Consumers are being unfairly disadvantaged because many businesses do not understand the law on terms and conditions.

A survey by the Competition and Markets Authority (CMA) has found that 54% of British businesses don’t fully understand the rules on unfair terms, which directly impacts how they treat their customers.

The findings also revealed that some businesses think a signed contract is final, not realising they can’t enforce a term against a consumer if it’s unfair. Others may copy terms from larger businesses or competitors, assuming incorrectly that these will be automatically fair and legally binding.

Worryingly, the CMA found that 18% of firms admitted they had never heard of the ‘unfair terms’ clause in a contract and despite 67% using some form of terms and conditions, only 15% said they were familiar with the Consumer Rights Act (CRA) 2015.
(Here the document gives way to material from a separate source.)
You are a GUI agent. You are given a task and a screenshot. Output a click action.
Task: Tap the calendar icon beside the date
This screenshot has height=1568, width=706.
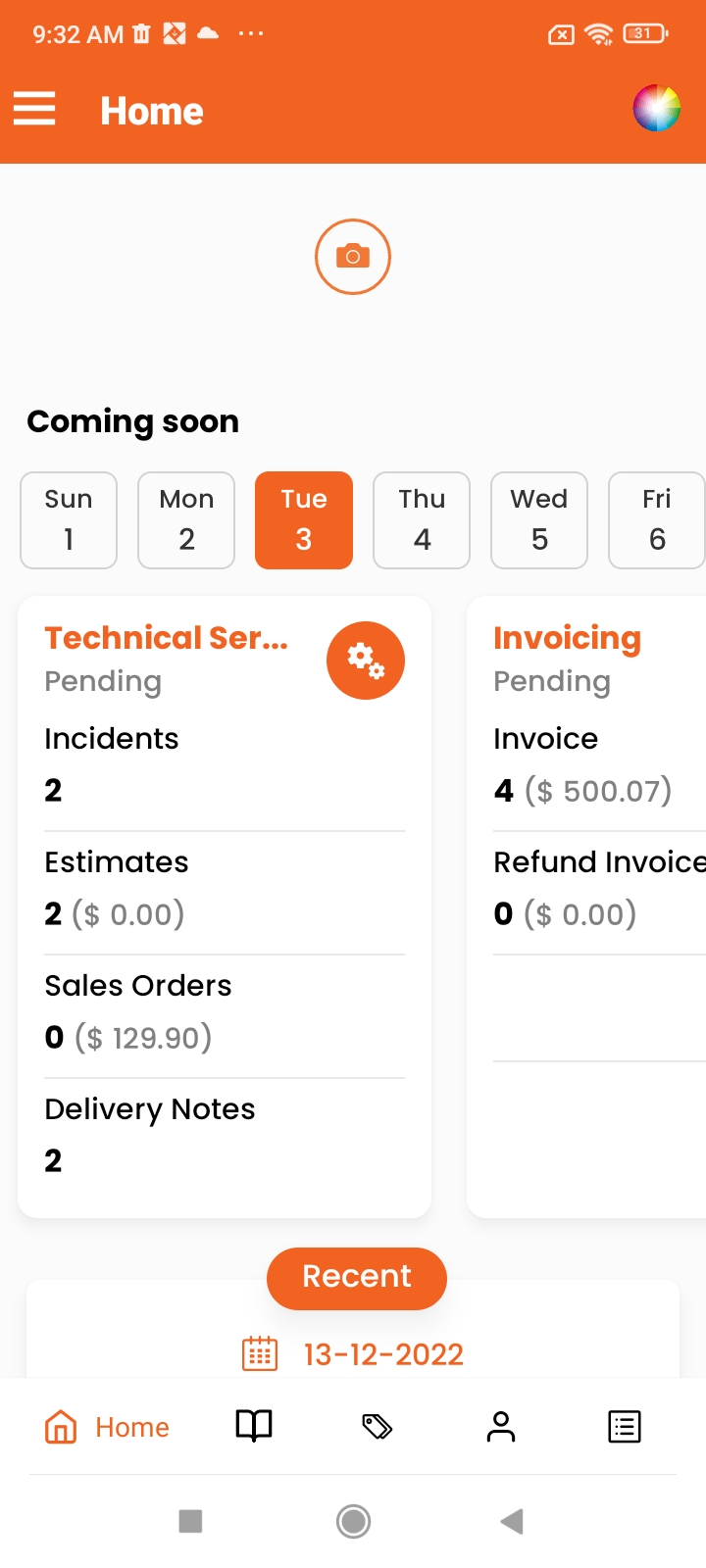(260, 1353)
Unfair terms are those that give businesses an unfair advantage over consumers, often by reducing their rights or ability to complain if things go wrong. For example, they can include:

  • keeping all of a customer’s deposit if they cancel, regardless of the amount the business is actually losing as a result
  • using excessively long notice periods that end up tying customers into a contract for longer than they want
  • excluding the business’ liability for things that are its fault (ie delays, or faulty goods or services)

The CMA’s Paul Latham said: “Consumers have a right to be treated fairly – and businesses need to know they can’t rely on their terms and conditions if they’re not fair.

“We know that the majority of businesses want to do the right thing by their customers, but it’s worrying that many businesses are not familiar with the law.

“That’s why we have launched this campaign to help businesses protect themselves against breaking the law, and against using contracts that they can’t enforce.”

To ensure your business isn’t breaking any law and your business documents are compliant with local and federal regulations, you may hire a business attorney to review them.

What to do if you think you’ve been unfairly treated

Firstly, make sure you read the terms and conditions of any contract BEFORE you sign it.

If you think you’ve been unfairly treated, write to the company and explain your grievance. If the company will not resolve the issue, you can take the case to the small claims court or contact the relevant ombudsman.

For complaints regarding larger sums of money, you might want to seek legal advice.